The Author : Elvan Zabunyan
Elvan Zabunyan is a contemporary art historian, art critic and professor at Rennes University, where she was the director of the Master’s Curatorial Program from 2002 to 2019. She works across issues of race, postcolonialism and feminism, as well as on the political and cultural history of the United States in relationship to artistic activism since the 1960s. She published a pioneering work on African-American visual arts, Black is a Color: A History of Contemporary African American Art (Dis Voir, 2005) and the first monograph dedicated to the Korean-American artist Theresa Hak Kyung Cha, Theresa Hak Kyung Cha, Berkeley, 1968 (Presses du réel, 2013, to be released in English end 2020). She co-edited publications, wrote numerous articles for collections and anthologies, exhibit catalogues and periodicals, including Adrian Piper (MoMA, 2018), Ellen Gallagher (WIELS, 2019), LaToya Ruby Frazier (MUDAM, 2019), Kehinde Wiley (Templon, 2019), “The Muted Sound of Speaking Silence” (Kunsttexte.de, 2020), and “Lorna Simpson: Hearing Images” (InSITE, 2020). She recently co-edited the special issue “Pratiquer l’histoire par les arts contemporains/Experimenting History with Contemporary Arts” for the journal Esclavages et Post-esclavages/Slaveries and Post-Slaveries (CIRESC/CNRS) (May 2020). She is a regular contributor to the magazine Critique d’art and the online daily AOC media.

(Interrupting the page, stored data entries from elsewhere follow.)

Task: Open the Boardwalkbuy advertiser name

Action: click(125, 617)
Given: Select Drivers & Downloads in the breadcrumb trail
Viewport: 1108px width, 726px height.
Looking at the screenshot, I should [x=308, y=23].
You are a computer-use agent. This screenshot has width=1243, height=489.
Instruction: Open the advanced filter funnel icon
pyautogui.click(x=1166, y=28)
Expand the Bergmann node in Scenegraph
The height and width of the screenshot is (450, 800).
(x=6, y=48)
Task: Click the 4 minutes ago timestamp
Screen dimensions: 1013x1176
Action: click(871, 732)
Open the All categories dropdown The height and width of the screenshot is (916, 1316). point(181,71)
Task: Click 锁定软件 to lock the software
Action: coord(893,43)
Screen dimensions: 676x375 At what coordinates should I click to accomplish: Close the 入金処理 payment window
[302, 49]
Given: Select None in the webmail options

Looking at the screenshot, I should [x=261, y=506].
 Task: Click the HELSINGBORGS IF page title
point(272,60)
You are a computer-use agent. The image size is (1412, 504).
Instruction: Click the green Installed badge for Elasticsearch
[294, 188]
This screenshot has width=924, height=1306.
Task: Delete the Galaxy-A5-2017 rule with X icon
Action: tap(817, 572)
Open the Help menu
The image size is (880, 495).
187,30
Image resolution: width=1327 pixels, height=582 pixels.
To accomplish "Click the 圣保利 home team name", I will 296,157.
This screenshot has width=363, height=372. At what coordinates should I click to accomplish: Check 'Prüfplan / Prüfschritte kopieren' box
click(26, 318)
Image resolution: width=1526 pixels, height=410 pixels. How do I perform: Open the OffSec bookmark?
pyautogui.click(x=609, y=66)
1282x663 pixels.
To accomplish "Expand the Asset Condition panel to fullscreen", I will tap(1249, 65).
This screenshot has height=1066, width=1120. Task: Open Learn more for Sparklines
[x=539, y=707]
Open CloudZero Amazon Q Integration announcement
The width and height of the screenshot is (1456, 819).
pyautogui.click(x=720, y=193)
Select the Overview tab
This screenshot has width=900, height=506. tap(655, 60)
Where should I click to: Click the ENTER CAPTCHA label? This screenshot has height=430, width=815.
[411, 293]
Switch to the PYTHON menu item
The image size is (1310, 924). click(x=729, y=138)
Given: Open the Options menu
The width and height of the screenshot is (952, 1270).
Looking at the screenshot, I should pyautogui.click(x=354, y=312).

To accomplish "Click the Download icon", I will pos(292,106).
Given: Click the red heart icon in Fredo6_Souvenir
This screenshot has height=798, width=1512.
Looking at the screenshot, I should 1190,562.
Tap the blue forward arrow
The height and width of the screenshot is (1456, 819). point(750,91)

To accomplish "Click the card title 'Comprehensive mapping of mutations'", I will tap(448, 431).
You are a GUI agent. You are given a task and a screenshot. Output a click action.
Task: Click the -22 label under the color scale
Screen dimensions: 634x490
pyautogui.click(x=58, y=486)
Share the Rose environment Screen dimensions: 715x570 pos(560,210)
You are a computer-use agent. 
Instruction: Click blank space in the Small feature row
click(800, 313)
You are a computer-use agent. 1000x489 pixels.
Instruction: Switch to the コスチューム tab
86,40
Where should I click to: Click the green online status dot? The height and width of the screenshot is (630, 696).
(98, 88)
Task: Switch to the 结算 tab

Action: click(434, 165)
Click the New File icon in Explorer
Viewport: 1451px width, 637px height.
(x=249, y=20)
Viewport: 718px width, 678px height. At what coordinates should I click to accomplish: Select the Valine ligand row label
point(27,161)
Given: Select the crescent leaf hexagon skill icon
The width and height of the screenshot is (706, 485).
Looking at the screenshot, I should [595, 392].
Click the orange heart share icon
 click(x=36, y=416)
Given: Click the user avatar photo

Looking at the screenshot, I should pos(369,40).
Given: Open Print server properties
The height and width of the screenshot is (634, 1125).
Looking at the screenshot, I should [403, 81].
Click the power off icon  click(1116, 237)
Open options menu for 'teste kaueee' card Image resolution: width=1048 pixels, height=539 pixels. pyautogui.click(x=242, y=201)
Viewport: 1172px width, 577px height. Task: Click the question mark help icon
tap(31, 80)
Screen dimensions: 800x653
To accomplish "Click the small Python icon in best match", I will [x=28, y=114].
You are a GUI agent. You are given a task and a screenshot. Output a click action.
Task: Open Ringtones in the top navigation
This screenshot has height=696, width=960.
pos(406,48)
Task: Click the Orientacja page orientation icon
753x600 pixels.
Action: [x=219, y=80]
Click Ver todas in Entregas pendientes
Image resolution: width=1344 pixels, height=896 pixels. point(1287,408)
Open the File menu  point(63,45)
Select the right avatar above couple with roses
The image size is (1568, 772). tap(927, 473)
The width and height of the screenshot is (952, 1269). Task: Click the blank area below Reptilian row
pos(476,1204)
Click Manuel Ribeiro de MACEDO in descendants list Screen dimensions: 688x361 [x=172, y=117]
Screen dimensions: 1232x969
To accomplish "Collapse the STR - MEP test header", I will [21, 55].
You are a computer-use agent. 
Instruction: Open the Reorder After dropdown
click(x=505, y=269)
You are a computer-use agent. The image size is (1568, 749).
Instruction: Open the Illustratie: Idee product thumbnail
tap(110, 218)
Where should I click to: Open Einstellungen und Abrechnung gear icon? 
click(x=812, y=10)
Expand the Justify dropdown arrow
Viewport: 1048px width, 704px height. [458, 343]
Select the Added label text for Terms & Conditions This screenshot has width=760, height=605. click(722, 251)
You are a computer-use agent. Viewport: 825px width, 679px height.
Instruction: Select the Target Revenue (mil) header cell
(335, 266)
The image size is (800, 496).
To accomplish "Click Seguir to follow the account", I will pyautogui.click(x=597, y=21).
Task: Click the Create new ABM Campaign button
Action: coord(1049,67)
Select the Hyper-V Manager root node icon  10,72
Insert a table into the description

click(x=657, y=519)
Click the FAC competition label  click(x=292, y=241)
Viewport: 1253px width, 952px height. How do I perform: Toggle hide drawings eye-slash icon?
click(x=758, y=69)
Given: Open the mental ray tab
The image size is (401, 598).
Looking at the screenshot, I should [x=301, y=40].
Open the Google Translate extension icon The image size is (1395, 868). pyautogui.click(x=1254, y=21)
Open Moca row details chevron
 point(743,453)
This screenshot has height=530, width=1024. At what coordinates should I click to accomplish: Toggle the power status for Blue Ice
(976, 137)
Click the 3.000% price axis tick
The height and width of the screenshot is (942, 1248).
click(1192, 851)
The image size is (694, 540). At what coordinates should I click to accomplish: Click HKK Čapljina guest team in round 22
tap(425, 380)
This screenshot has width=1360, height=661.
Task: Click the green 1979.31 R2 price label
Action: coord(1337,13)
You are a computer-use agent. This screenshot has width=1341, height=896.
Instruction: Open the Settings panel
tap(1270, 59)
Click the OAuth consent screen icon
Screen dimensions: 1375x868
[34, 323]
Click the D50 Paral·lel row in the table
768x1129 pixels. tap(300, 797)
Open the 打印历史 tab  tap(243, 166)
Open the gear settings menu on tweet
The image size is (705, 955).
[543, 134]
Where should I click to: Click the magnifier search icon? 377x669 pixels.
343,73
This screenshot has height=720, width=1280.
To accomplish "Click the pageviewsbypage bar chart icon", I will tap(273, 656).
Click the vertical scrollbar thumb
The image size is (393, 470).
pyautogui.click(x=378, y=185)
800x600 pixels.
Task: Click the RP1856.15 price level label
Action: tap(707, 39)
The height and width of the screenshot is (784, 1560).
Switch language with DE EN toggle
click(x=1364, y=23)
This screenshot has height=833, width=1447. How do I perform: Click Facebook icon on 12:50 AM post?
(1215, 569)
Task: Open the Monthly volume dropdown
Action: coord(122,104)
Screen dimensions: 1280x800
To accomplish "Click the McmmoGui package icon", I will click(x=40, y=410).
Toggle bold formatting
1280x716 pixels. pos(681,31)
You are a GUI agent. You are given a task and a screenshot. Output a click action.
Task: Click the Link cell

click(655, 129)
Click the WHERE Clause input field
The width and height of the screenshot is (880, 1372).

Elvan Zabunyan also published on 9 June a text in AOC echoing the #Black Lives Matter demonstrations in the United States.
8 MINUTES 46 SECONDS, #JusticeForGeorgeFloyd – the Response of American Artists
Since the murder of George Floyd on Monday 25 May 2020 by a police officer, the whole world has been reacting to the immeasurable drama which added another death to the list of hundreds, thousands, millions of people killed by violence in the United States from the Genocide of Native Americans and the arrival of the first Africans transported by slavers. Supporting the Black Lives Matter movement, activists and artists who have spoken since then have incessantly repeated that these four hundred years of history have branded the whole social, economic and political African-American reality.
This phenomenon is repeated today with the active involvement of museums on social networks in response to the murder of George Floyd. Thus, on Instagram a few days ago, the MoMA of New York offered a work from the “body-prints” series created by the famous African-American artist David Hammons in 1969. At that time, and in the thick of the Vietnam War, major revolts were breaking out in the country following the assassination of Martin Luther King. The work is called Pray for America, and it shows the imprint of a man in profile praying, wearing the flag of the United States on his head and shoulders, as an emblem of death which comes to reap lives. Under the posted image, we can read: “In these intolerable times of tragedy and violence, we must all remain united in rejecting racism and injustice and commit ourselves to the construction of a safe, peaceful and fair future for everyone.”